There are two approaches to make collecting of pretty much anything interesting – rarity and interest. Completing collections (as far as I’ve seen so far in Rift) doesn’t make you feel special at all because there will be many people who already completed the very same collection and because there is no visible and interesting reward for doing so. Sure, the way things are there will still be completionists around who won’t sleep until they’ve found each and every artifact in a zone, but I suppose that most people will simply ignore them altogether.
Rift is hardly the first game to include a mechanic that allows players to collect sets of items, but usually (at least in the successful cases) these sets would do something other than simply reward some consumables and money. Collecting a set of Darkmoon cards in World of Warcraft rewards players with epic items and only certain ones are suited to certain players. It made sense for a healer in vanilla WoW to collect cards of the Beasts set in order to acquire the somewhat rare Darkmoon Card: Blue Dragon just as it made sense for a beginning barbarian in Diablo 2 to try and complete Sigon’s Complete Steel for a massive boost in early game fighting power. In either case, players would not only seek out specific items but also try to trade other players for them – also an integral part of collecting.

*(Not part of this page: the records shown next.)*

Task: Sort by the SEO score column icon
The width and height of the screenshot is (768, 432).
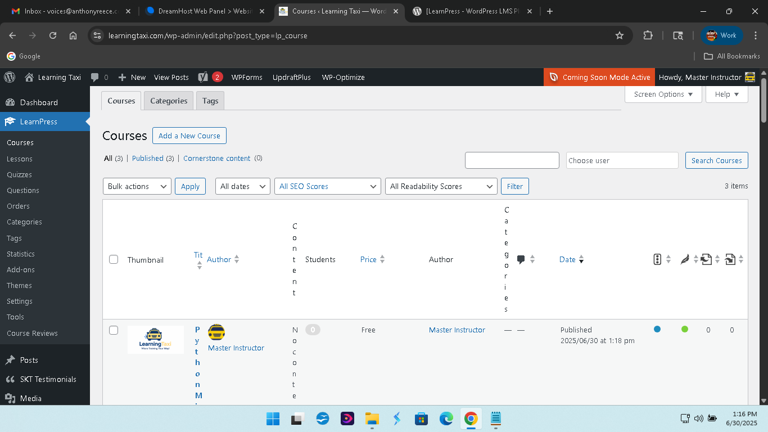Action: tap(657, 259)
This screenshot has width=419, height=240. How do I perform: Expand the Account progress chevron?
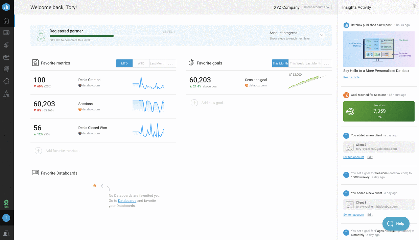322,35
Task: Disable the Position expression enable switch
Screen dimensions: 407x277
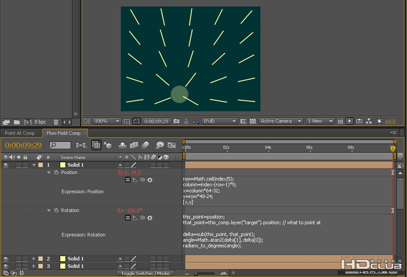Action: click(x=128, y=180)
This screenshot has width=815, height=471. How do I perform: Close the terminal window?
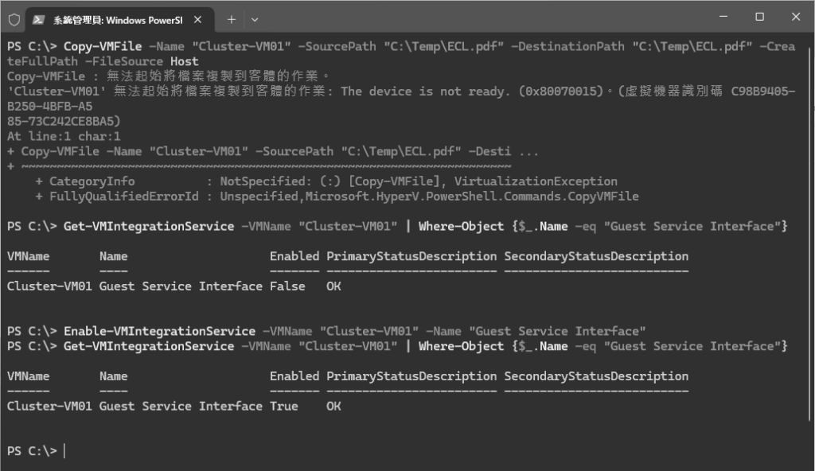(796, 17)
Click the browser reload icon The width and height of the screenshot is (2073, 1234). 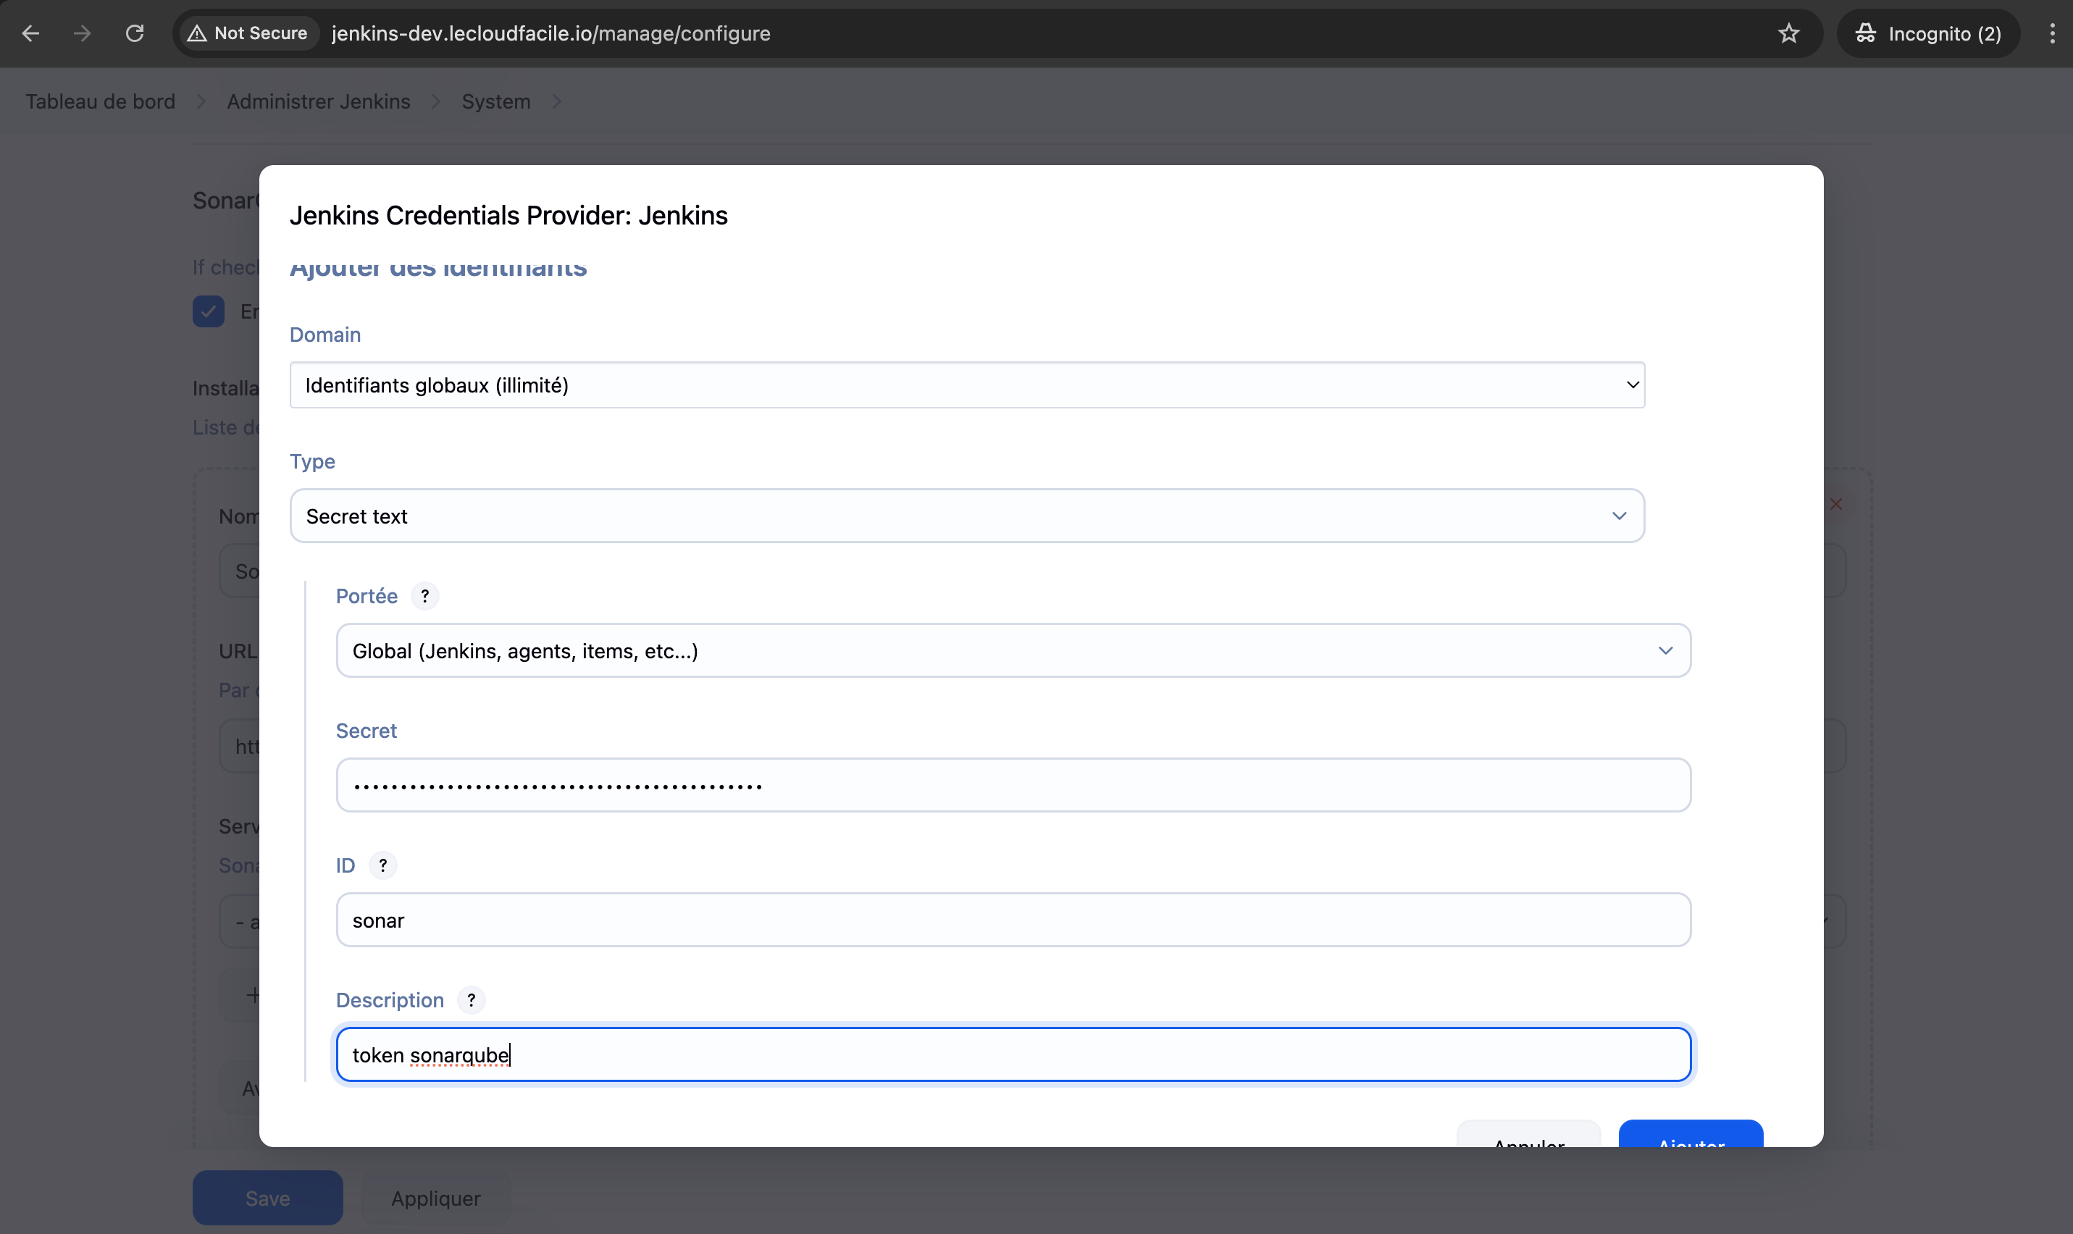pyautogui.click(x=135, y=33)
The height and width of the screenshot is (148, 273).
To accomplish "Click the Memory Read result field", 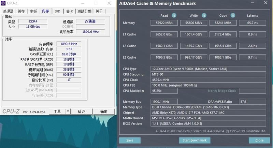I will tap(164, 23).
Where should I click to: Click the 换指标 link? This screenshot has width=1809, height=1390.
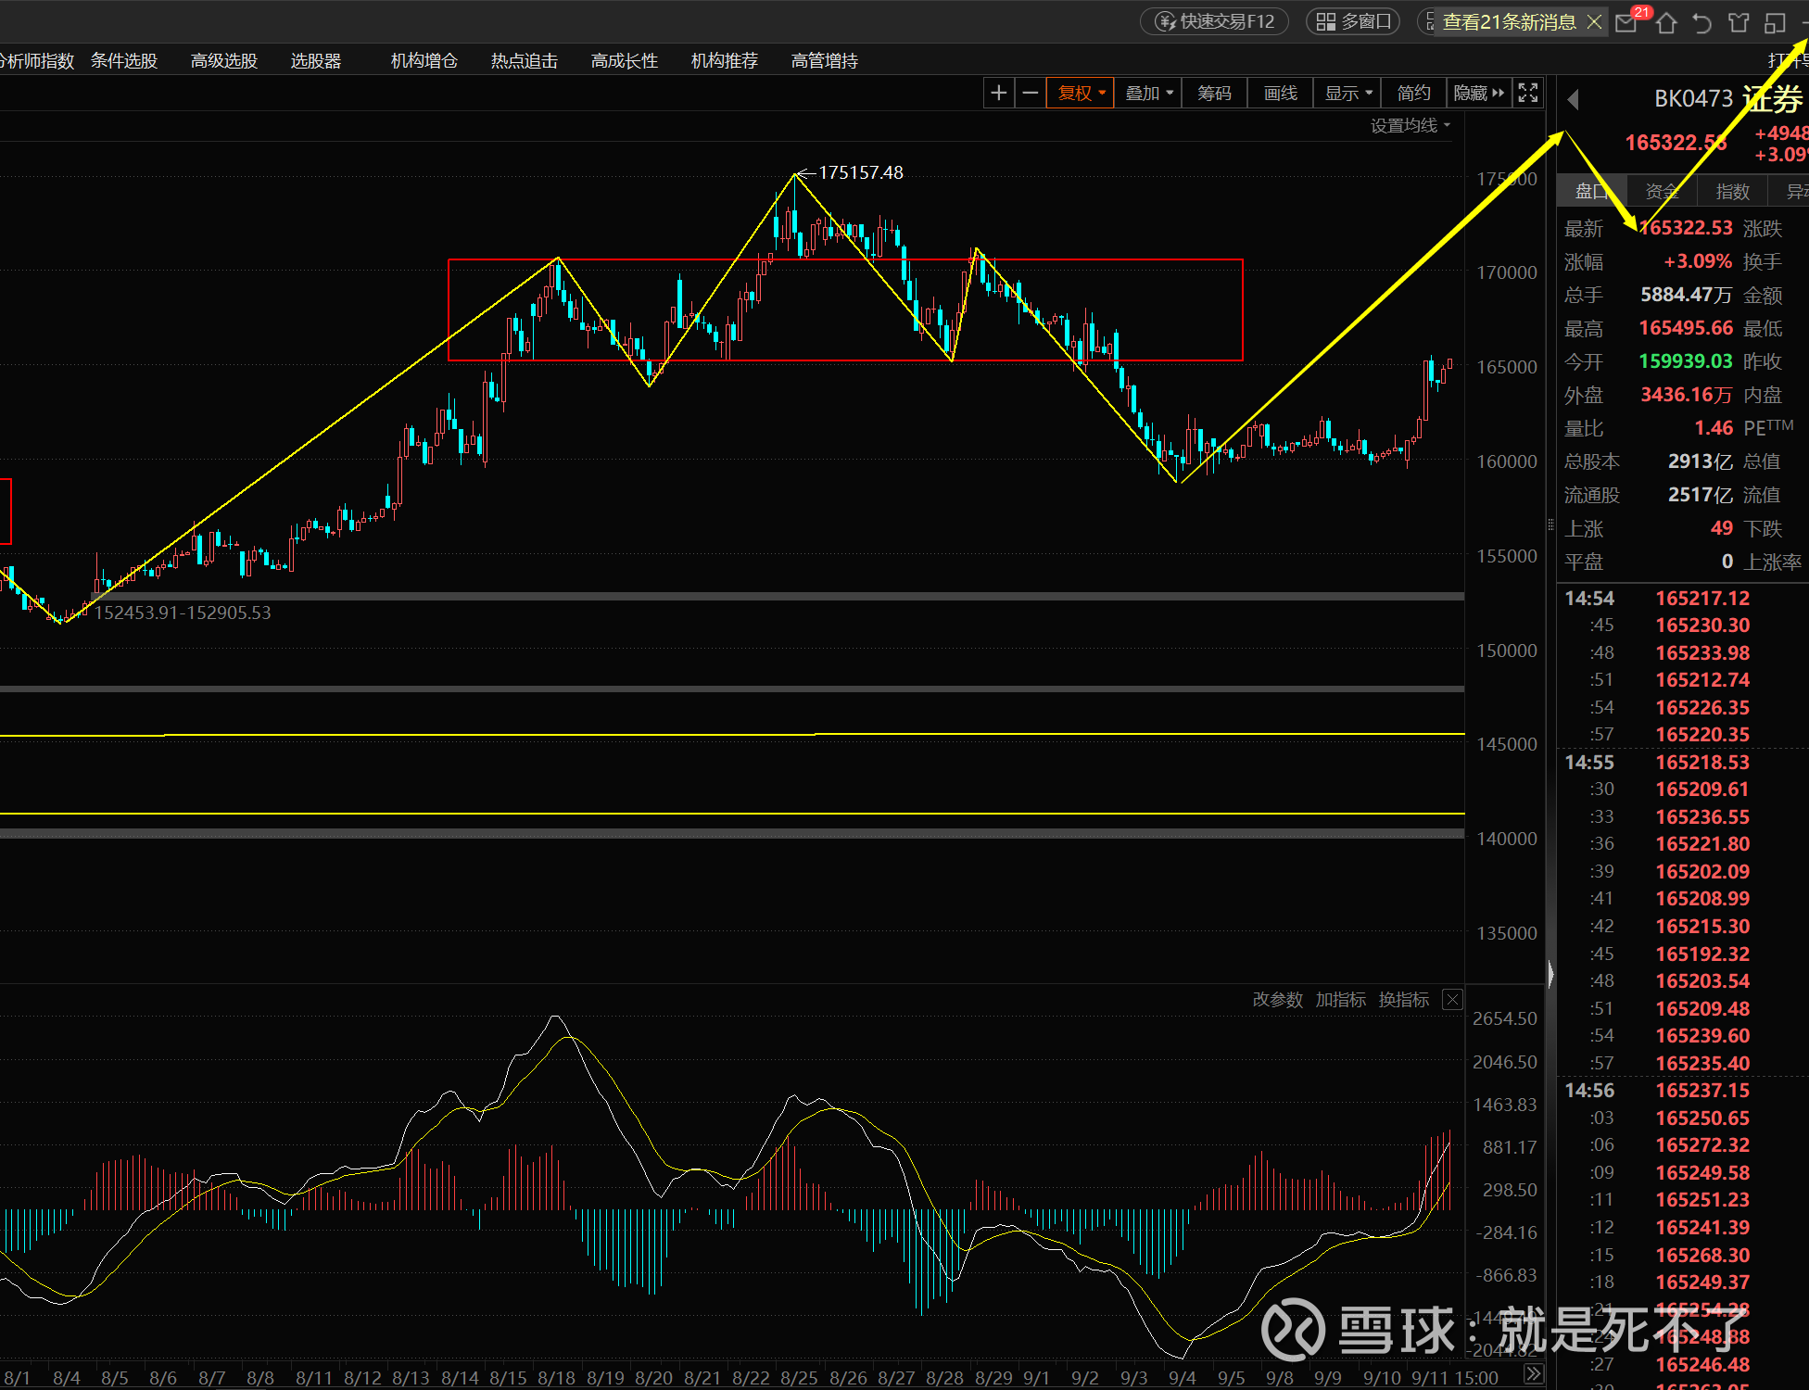coord(1403,1000)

Rift really offers no incentive to do any of these things, it just lets you pick up random stuff and turn it in for pretty much meaningless rewards. In order to fix their system with little effort (launch being close and all that) they’d have to come up with interesting individual rewards for the collections and give each one a very defined identity. Put a variety of wolf-themed artifacts in various wolf-dens, invent a special wolf or two to hunt for the most rare parts of the set and then reward players who complete the whole shebang with an amulet that allows them to turn into a wolf at night. Or something along those lines. Give players an interesting goal and a challenging way towards that goal and they will come.